Studying the effects of Trump's many campaign rallies on reported hate incidents, three professors at the University of North Texas and Texas A&M—Ayal Feinberg, Regina Branton, and Valerie Martinez-Ebers—claim that Trump rallies are associated with a 226 percent increase in such incidents.
The study, which the authors asked people not to cite without their explicit permission (no surprise, given its softness), allowed salivating outlets like The Young Turks to imply what one would expect: Trump supporters must be racist, homophobic, sexist, misogynistic, meat-eating maniacs prone to violence rather than the gentile “conversations” they engage in while enthusiastically pursuing increased taxes and attacks on individual rights.
Once again, Democratic politicians piled on. "Your language creates a climate which emboldens violent extremists," wrote Sen. Bernie Sanders (I–Vt.) in a social media post. "Your rhetoric is directly and indirectly inciting hate, Mr. President," tweeted Rep. Ilhan Omar (D–Minn.).
Indeed, the mantra continued. Yet the claims are baseless, as Lilley and Wheaton demonstrate.
Using the same data and statistical procedures as Feinberg et al., we replicated their study's headline result. Since we did not have access to the original paper's data and code, this involved collecting each of the variables mentioned in the original paper, and then independently performing the same analysis…
Their findings were similar to those of the original study. But Lilley and Wheaton did a bit more analysis, and used their noggins.

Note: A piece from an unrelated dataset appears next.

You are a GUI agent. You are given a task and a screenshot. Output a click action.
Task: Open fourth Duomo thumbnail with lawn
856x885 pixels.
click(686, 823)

Both of these results rely on comparing counties with rallies to other counties without them. This produces a glaring problem. Politicians tend to hold political rallies near where large numbers of people live. And in places with more people, the raw number of crimes is generally mechanically higher. Simply put, no one should be surprised that Orange County, California (population 3.19 million) was home to both more reported hate incidents (5) and Trump rallies (2) than Orange County, Indiana (population 19,840, which had zero of each).
So, probably not wise to try to draw a correlation between Trump appearing in a particular county and so-called “hate crimes”, because the more populace counties selected are likely more prone to such crime in the first place. Lilley and Wheaton note the unfairness of this approach by applying the same standard to those thrilling Hillary Clinton rallies she put on a couple years ago:
Using additional data we collected, we also analyzed the effect of Hillary Clinton's campaign rallies using the identical statistical framework. The ostensible finding: Clinton rallies contribute to an even greater increase in hate incidents than Trump rallies.

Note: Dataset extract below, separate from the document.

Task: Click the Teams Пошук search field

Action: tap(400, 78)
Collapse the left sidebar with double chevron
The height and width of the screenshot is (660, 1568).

Don’t hold your breath waiting for the sheer insight of The Young Turks smothering themselves on that story like butter on toast. Don’t look for CNN to cover that the way they did the Trump side of things.
And don’t count on many people even bothering to question the jurisprudential soundness of so-called “hate crimes” or any Natural Law or Common Law basis for “hate crime” legislation. Whether a criminal should be punished more harshly for assault because the criminal was motivated by racial or “another form” of hatred, rather than, say, because he hated someone’s romantic tryst with a relative is a form of attempted behavioral or thought control. It also allows agents of the state to begin picking and choosing favorite “groups” who will be protected, rather than simply applying the laws for assault, murder, and other violent crime or property crimes equally.

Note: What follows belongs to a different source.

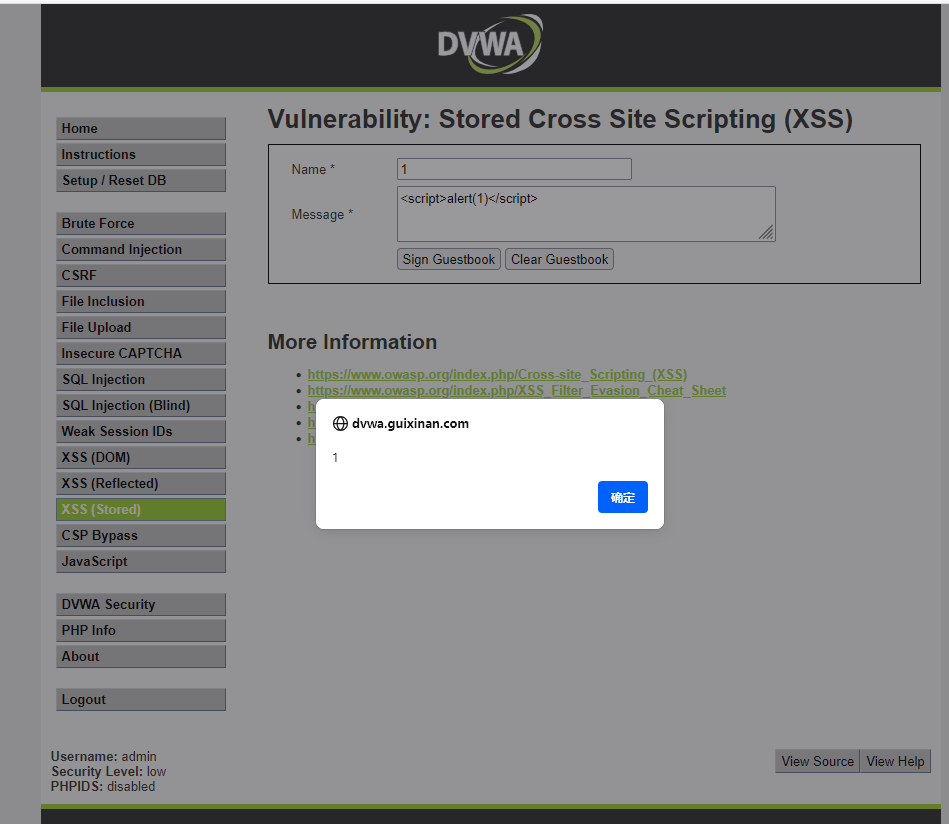Go to Setup / Reset DB

click(x=140, y=180)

Many Americans are rapidly losing a firm grip on the language, falling prey to the collectivist strategy of using linguistic legerdemain to gain leverage over peaceful people who will not conform. Alienation, demonization, and isolation come next, followed by what we saw in nations such as Nazi Germany and Soviet Russia – silencing, arrest, punishment, and elimination.
The widespread pop media reliance on this “Trump Rallies Inspire Hate” narrative is just the proverbial tip of the iceberg.
Good for Lilley and Wheaton. They help sound-minded people steer clear of potential shipwreck.